The five-year bull market from 2002-2007 was only one day beyond exactly five years. Incredible! Using Fibonacci time ratio analysis there could be a connection between the October 2007 top with a potential October 2017 top. Two times an exact five years targets October 11, 2017. There could also be a smaller scale Fibonacci time ratio forming. It's forty-eight months from the SPX May 2011 peak and the May 2015 top. Multiplied by .618 equals twenty-nine months added to the May 2015 top targets October 2017.
|Figure 2. Using Fibonacci time ratio analysis there could be a connection between the October 2007 top with a potential October 2017 top.|
|Graphic provided by: BigCharts.com.|
|Conclusion and Strategy|
Mid-August to early November is perhaps the strongest bearish seasonal stock market pattern. The October 11, 2007 major stock market peak proves a significant peak could be forming in early October 2017. In 2007 the normally very bullish month of November end down 4% this was a major clue that something larger than an ordinary correction was underway. If November 2017 is a down month, it could also be a major clue that something much more bearish than a correction could develop.

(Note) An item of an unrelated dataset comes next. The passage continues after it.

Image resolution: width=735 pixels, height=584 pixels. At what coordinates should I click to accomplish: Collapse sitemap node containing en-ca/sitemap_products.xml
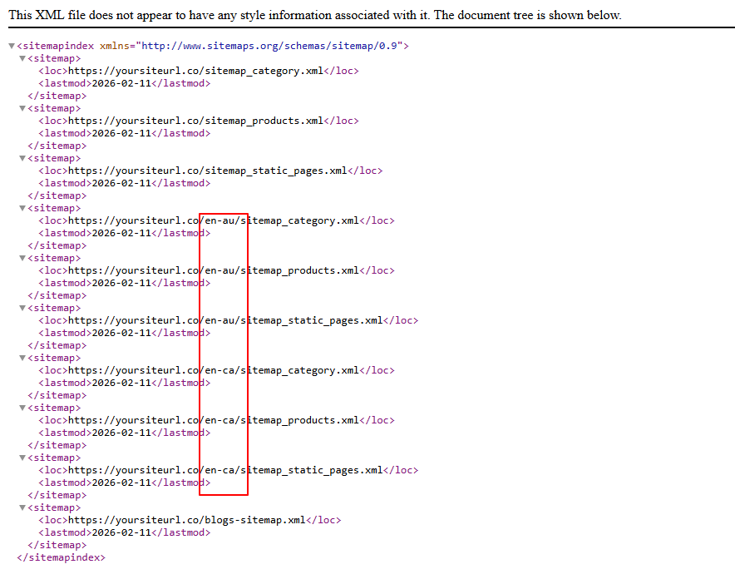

Markets tend to rally/decline into specific events. Since August 21 the main US stock indices have been on a relentless rally. On October 6 the very important US employment report was issued and both the DJIA and SPX closed the day down slightly after failing to make new all-time highs. Only the Nasdaq Composite made a new high and finished the day up slightly. This bearish divergence among the three main US stock indices could be a signal the rally from mid-August is complete. October 6 is only five days before the ten-year anniversary of the October 2007 top. Considering this is a time span of a decade, if a top was made on October 6, five days leeway is amazingly accurate.
If the SPX breaks below 2488.00 short 25% stocks and use the 2017 high as the stop loss.
The thirty- four-day mini crash phenomenon first mentioned in my September 8 article could still be in effect. Assuming the October 6 peak holds, the bulls-eye date for the crash bottom is November 8, 2017. Price target zone for a mini crash bottom is SPX 2120-2160.
Further Reading: Frost A.J and Robert Prechter (1985) "Elliott Wave Principle", New Classics Library.